L’hybridation in situ EBER est négative dans toutes ces pathologies différentielles ce qui constitue la clé du diagnostic : les données anatomopathologiques devront toujours être confrontées et discutées avec les dermatologues pour établir un diagnostic intégré.

3.1.4. Traitement

Il n’existe actuellement pas de consensus dans le traitement des hydroa vacciniformes.

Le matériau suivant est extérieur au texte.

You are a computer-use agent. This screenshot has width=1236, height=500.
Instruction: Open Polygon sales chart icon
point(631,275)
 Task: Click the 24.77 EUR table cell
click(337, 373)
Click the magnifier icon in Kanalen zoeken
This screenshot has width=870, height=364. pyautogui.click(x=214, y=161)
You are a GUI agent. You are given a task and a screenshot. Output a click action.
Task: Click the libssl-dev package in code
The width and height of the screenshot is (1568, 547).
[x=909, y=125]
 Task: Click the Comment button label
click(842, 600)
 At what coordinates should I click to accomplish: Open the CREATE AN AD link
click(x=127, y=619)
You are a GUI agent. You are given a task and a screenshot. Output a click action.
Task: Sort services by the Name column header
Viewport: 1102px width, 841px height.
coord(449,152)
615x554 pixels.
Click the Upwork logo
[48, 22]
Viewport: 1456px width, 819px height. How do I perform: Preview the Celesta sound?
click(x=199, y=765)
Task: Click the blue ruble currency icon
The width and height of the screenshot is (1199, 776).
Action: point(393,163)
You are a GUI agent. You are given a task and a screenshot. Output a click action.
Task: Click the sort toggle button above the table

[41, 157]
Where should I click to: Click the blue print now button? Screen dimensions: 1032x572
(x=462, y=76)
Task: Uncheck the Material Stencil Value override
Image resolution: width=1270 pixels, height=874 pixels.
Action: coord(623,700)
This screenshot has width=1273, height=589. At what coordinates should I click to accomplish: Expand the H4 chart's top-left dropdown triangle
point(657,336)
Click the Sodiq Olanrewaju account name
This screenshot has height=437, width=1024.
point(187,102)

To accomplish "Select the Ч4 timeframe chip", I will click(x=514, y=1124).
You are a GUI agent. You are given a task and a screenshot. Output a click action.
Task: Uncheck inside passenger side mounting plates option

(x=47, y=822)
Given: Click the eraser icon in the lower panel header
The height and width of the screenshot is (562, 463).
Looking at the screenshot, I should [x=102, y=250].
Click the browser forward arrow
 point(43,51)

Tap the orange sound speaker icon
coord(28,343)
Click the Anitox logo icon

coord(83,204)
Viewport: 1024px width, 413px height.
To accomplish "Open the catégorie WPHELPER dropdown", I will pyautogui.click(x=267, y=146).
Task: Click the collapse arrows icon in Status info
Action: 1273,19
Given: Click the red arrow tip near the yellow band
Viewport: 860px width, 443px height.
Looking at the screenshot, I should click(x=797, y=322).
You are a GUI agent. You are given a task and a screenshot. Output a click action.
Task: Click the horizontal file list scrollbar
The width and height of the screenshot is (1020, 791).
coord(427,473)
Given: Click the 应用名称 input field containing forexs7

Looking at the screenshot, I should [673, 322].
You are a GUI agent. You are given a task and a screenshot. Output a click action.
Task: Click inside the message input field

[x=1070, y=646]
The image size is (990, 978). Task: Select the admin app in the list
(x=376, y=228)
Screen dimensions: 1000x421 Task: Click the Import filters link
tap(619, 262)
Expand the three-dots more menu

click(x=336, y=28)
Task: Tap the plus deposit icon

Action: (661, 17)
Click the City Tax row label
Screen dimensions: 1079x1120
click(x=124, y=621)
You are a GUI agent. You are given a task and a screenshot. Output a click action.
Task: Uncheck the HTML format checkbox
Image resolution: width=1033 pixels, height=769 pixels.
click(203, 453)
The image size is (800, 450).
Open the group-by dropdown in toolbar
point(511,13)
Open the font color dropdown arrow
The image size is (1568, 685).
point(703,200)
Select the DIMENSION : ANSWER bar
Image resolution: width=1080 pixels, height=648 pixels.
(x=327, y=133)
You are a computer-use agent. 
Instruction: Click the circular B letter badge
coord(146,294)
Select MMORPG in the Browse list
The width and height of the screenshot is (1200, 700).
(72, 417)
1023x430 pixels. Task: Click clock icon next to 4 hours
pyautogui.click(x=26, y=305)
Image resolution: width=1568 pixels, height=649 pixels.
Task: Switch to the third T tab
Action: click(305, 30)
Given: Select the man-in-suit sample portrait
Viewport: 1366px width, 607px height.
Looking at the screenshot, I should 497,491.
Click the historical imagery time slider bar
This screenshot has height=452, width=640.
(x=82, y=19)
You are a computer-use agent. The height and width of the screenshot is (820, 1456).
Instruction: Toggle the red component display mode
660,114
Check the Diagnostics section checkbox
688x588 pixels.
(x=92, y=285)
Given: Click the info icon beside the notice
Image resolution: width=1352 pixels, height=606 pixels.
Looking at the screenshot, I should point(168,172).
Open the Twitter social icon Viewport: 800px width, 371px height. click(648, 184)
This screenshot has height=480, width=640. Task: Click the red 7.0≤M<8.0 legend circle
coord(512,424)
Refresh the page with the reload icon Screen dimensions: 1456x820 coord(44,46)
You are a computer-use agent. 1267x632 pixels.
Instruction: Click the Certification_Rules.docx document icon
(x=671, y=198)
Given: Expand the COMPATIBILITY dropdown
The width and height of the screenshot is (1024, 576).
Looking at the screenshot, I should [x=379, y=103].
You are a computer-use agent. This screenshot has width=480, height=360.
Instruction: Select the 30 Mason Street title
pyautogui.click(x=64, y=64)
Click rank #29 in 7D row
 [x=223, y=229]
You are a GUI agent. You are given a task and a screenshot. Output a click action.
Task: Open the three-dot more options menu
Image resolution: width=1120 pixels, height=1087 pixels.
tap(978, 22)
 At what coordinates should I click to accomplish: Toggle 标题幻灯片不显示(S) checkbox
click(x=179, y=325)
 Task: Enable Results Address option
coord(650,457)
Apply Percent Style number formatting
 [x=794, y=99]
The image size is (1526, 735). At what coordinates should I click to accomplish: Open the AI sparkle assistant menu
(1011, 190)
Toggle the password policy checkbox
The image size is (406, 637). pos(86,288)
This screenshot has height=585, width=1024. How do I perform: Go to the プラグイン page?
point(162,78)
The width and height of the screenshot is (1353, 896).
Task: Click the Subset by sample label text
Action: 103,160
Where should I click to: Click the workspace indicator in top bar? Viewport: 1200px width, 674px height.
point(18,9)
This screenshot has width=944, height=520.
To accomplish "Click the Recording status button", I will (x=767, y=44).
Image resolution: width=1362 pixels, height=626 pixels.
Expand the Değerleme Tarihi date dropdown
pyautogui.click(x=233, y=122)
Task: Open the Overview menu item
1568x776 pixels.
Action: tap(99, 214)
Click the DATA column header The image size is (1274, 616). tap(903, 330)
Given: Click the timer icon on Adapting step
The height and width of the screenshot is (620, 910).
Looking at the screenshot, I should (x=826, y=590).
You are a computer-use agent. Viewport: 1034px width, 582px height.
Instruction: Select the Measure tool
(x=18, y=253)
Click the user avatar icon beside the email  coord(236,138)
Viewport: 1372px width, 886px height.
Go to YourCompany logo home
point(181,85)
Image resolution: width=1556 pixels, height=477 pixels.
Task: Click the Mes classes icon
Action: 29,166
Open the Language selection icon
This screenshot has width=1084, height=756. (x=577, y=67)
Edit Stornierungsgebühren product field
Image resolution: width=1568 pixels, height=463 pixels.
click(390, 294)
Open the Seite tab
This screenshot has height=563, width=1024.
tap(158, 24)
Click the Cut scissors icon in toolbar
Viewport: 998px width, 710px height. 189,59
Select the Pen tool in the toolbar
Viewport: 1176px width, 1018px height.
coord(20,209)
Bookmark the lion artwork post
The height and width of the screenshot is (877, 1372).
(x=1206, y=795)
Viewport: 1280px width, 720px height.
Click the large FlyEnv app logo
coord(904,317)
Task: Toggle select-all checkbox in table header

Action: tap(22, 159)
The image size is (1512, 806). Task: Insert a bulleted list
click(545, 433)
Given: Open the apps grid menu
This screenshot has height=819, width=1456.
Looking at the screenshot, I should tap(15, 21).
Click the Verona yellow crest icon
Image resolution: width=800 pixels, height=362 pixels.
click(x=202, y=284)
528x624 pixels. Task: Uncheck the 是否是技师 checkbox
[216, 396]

La prophylaxie passe de manière intuitive par l’éviction et la protection solaire (crème solaire à fort indice UV, limitation des expositions, port de lunettes et de chapeau). Il peut être proposé une supplémentation en vitamine A (β-carotène). La photothérapie prophylactique a montré des résultats variables4. D’autres options thérapeutiques sont représentées par les antipaludéens de synthèse et les antiviraux. Ces deux traitements pouvant être associés chez un même patient.